Yemeni-American admits to aiding bin Laden, al Qaeda
BUFFALO, New York (CNN) -- The fifth of six Yemeni-American men accused of attending an al Qaeda terrorist training camp in Afghanistan in 2001 changed his plea to guilty Monday, according to prosecutors handling the case.
Yasein Taher, 25, appeared in federal court before Judge William M. Skretny, where he pleaded guilty to providing material support to Osama bin Laden and the terrorist group. In recent weeks, Skretny also has accepted guilty pleas from four of the other five defendants.
Taher, who is scheduled to be sentenced September 4, is expected to receive an eight-year prison term.
“With today’s conviction, the Department of Justice continues to build on its strong record of prosecuting those who provide material support to our terrorist enemies,” Attorney General John Ashcroft said. “The cooperation we secure from defendants who trained side-by-side with our enemies in Afghanistan and elsewhere is valuable as we continue to wage the war on terrorism.”
The other four to enter guilty pleas -- Sahim Alwan, 30, Faysal Galab, 25, Shafel Mosed, 24, and Yahya Goba, 26 -- did so in exchange for reduced charges. Those four face between seven and 10 years in prison. The sixth defendant, Mukhtar al-Bakri, 22, has not entered a plea agreement.
According to the office of U.S. Attorney Michael Battle, “communications continue with defense counsel regarding the sixth defendant.”
Details of Taher’s agreement were not immediately available.
The other men have acknowledged attending al Qaeda’s al Farooq camp near Kandahar, Afghanistan, in summer 2001, just a few months before the terrorist group orchestrated the September 11 attacks, in which more than 3,000 people were killed.

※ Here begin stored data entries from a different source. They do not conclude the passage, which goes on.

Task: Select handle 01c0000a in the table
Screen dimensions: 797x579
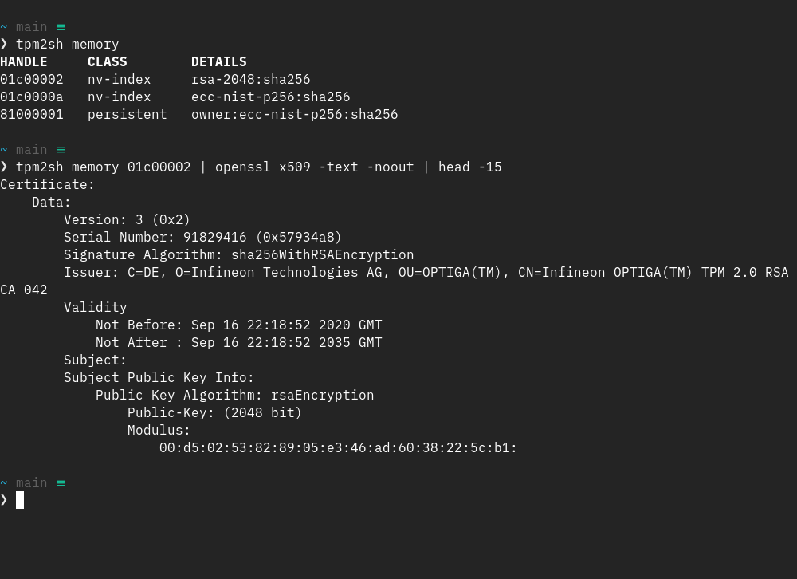Action: pyautogui.click(x=32, y=97)
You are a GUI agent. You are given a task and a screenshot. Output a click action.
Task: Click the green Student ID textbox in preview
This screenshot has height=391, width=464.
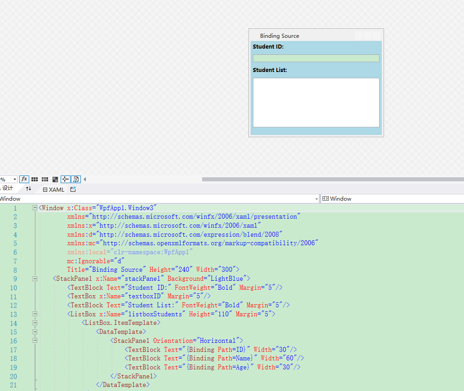(316, 58)
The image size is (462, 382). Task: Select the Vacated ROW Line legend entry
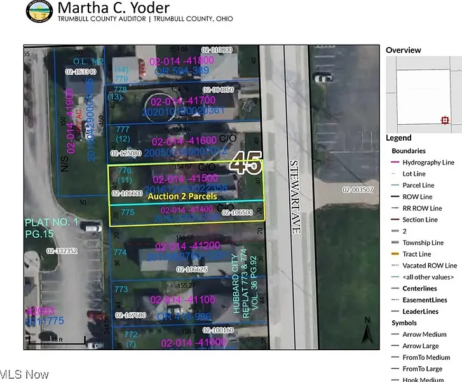click(x=430, y=265)
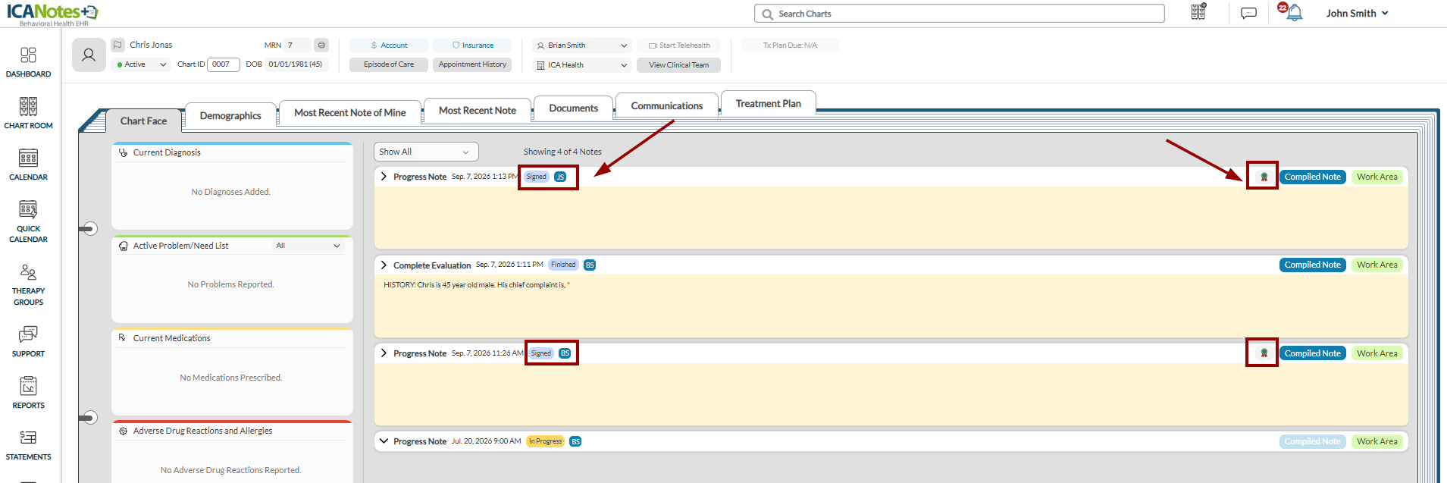Open the Calendar sidebar icon
This screenshot has width=1447, height=483.
(x=28, y=165)
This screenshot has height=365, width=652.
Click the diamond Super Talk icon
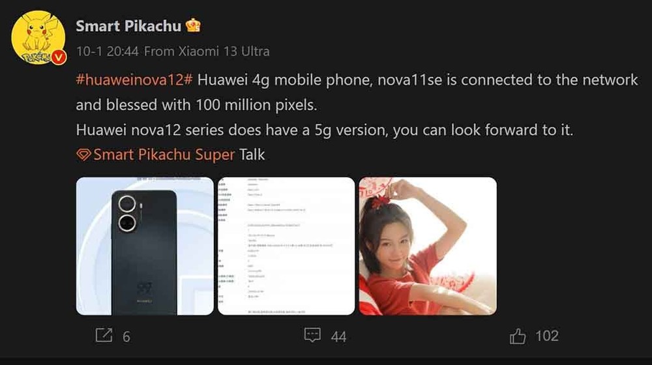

The men who pleaded guilty have said the camps taught them to use Kalashnikov and M-16 automatic rifles, 9 mm handguns and rocket-propelled grenade launchers. They also received instruction in military tactics.
At the camp, the men heard speeches by bin Laden in which the Saudi exile spoke about martyrdom and made anti-Israeli and anti-American statements.
Only Alwan, according to Galab’s plea statement, met privately with bin Laden, who asked “whether anyone in America is willing to die for the cause.”
Alwan also advised the men to lie about their travel if questioned by the FBI, Galab said.
The six suspects have been in custody since September and were indicted on two counts each of providing material support -- themselves -- to a foreign terrorist organization. The original charges carried a maximum 15-year prison sentence.
The government has suggested the men might have constituted a so-called “sleeper cell,” possibly waiting for orders to carry out a future attack in the United States, though prosecutors concede they have no evidence of any such plan.